▸ **Data for review**:
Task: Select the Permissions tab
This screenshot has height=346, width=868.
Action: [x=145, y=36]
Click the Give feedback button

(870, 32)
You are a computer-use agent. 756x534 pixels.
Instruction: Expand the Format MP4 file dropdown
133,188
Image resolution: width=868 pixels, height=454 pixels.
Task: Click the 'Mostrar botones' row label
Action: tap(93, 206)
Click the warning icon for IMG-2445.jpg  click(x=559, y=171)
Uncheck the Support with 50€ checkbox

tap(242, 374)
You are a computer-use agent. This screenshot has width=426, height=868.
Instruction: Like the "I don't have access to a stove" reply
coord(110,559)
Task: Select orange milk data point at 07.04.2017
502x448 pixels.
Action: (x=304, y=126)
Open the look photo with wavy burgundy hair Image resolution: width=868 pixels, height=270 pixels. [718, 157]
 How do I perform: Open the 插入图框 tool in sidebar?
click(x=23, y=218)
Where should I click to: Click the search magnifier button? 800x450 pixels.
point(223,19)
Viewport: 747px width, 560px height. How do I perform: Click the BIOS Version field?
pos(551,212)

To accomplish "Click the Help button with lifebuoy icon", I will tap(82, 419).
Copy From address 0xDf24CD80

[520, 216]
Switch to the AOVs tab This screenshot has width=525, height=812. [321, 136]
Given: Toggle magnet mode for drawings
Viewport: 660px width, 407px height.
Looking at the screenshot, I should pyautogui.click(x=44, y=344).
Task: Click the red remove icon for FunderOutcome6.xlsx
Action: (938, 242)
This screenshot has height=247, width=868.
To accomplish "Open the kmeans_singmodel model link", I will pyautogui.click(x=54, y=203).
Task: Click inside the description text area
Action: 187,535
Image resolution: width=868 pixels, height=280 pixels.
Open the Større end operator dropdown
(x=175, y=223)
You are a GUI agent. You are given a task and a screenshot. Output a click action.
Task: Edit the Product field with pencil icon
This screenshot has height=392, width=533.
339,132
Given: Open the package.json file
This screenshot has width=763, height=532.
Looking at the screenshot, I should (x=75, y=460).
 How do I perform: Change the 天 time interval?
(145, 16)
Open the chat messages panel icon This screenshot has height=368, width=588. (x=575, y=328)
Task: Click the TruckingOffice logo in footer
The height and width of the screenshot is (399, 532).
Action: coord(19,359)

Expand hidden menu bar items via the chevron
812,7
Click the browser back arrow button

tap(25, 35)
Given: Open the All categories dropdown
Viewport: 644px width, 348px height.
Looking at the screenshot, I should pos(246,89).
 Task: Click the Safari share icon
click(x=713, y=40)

▸ **Directions for this task**: Identify the lines in the entries above that contain "computer", then copy them out.

▸ **Output for this exercise**:
You are a computer-use agent. 756x534 pixels.
You are a computer-use agent. This screenshot has width=426, height=868.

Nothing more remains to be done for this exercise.